A researcher shares his insights into building a successful supplemental reading program and avoiding the summer slide

More than 100 years of research have documented the summer reading slide, the loss of skills that students experience from the end of one school year to the beginning of the next. Like musicians or athletes, if students don’t practice, they tend to lose their skills. Over the three months or so of summer, many kids experience decay in their academic abilities, especially when they don’t have opportunities to read.

Research has also suggested that the summer slide is particularly harmful to students from low-income backgrounds. Because they tend to have limited access to quality reading materials, quality libraries, and other resources that would help them sustain their literacy skills, low-income students lose about two months’ worth of grade level equivalency in reading skills over the summer. Middle-class kids, meanwhile, tend to pretty much hold constant over the summer.

Related content: How we reinvented our district’s reading program

In addition, research has shown that these summer learning deficits that low-income children experience accumulate year after year. As they go through school, their achievement scores fall farther and farther behind the scores of their more economically-advantaged peers. In fact, these authors found that by the beginning of high school, about two-thirds of that income-based achievement gap was explained by the summer learning differences.

Policymakers and educators across the country have used two types of programs to address the summer slide. School-based programs are delivered by teachers, college students, or other trained tutors in school-based settings. More recently, there’s been a growth in home-based programs that are directed by parents and family members. Potentially effective programs can combine elements of both.

One such program is the nonprofit Kids Read Now. A study I led in 2018 found that when students and families took advantage of the full complement of nine books that Kids Read Now offers at no cost to families, students had a gain of 2.5 months of learning, more than eradicating the typical summer slide. For schools and districts looking to implement a supplemental summer reading program, here are some keys to success that my research identified.

Student choice in reading options

Students are most likely to be really interested in reading if they’re choosing material that’s exciting to them. If there’s a child who is really interested in sports, having the opportunity to select books that address that theme is going to encourage greater reading over the summer months.

Teachers can be helpful in the decision-making process, especially in terms of trying to suggest books that not only meet kids’ specific interests but also target their ability level so they will be relaxed readers and want to read more.

Family involvement and encouragement

Having parents encourage reading at home is important to sustaining kids’ engagement in learning and literacy. To make sure parents have a clear understanding of their role in a summer reading program, it helps to have an in-person kick-off event where they receive written guidelines and have a chance to ask questions.

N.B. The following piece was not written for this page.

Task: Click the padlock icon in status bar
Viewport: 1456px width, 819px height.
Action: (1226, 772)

Involved parents will monitor their kids’ reading activities over the summer months to keep them making progress and to confirm that they’re understanding what they read. Effective components to support this process include discovery sheet questions that parents can discuss with their children to improve their reading comprehension. Schools can support parents by checking in regularly. Calling, texting, or emailing every parent each week helps keep them involved in their student’s reading progress.

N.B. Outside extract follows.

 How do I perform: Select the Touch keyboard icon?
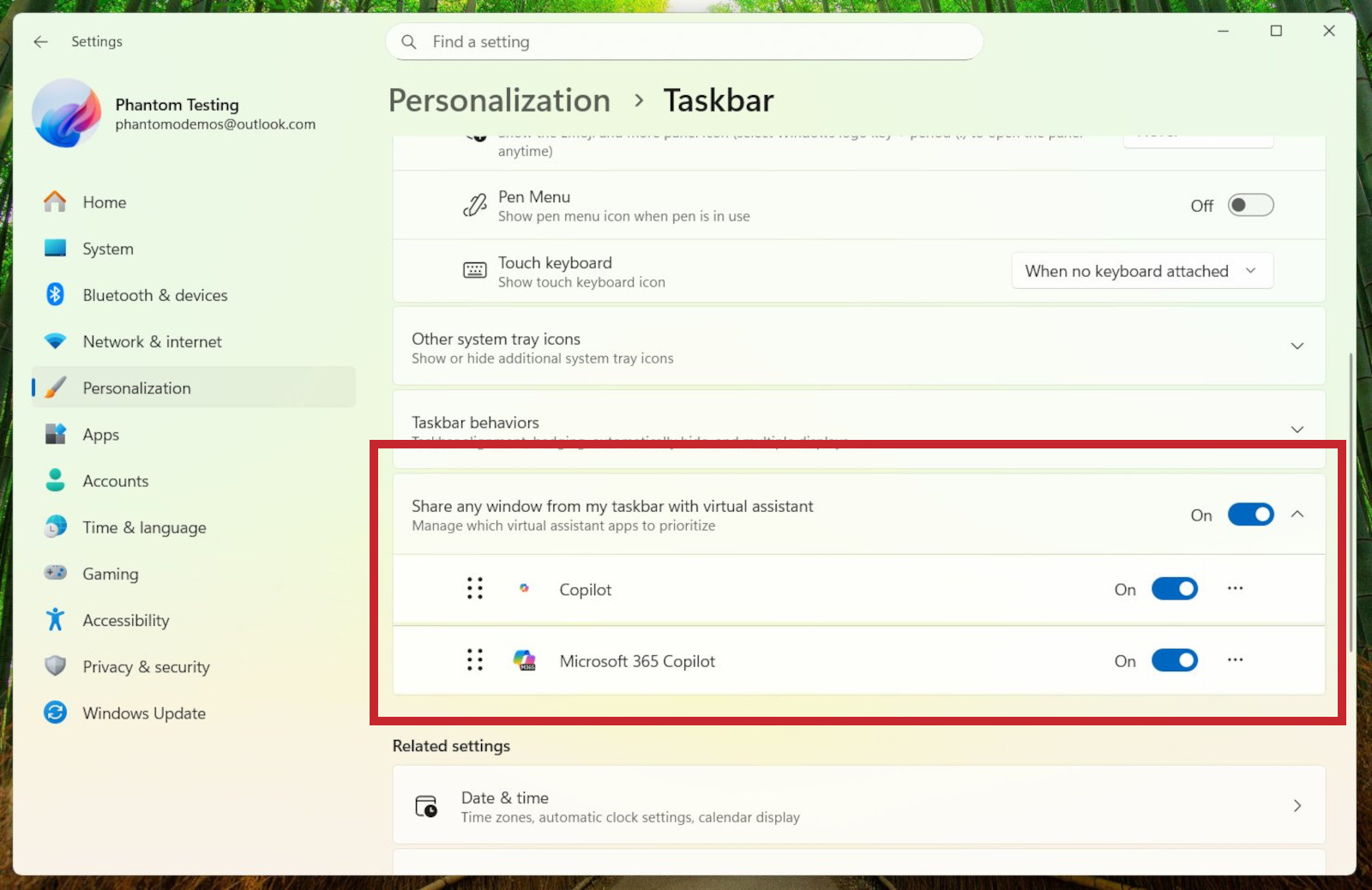click(474, 270)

Celebrating short-term and long-term successes

Having parents work with their kids is a definite positive, but tangible rewards help, too. With Kids Read Now, for example, every time a student completes a book, their parents can request a new book. Students who complete the recommended nine books over the summer get a prize and a certificate of recognition once they return to school in the fall and schools are encouraged to have a fall celebration to acknowledge families’ participation.

These components, when implemented together and with fidelity, can not only eliminate summer reading losses in students but close the achievement gap between students from low-income backgrounds and their peers.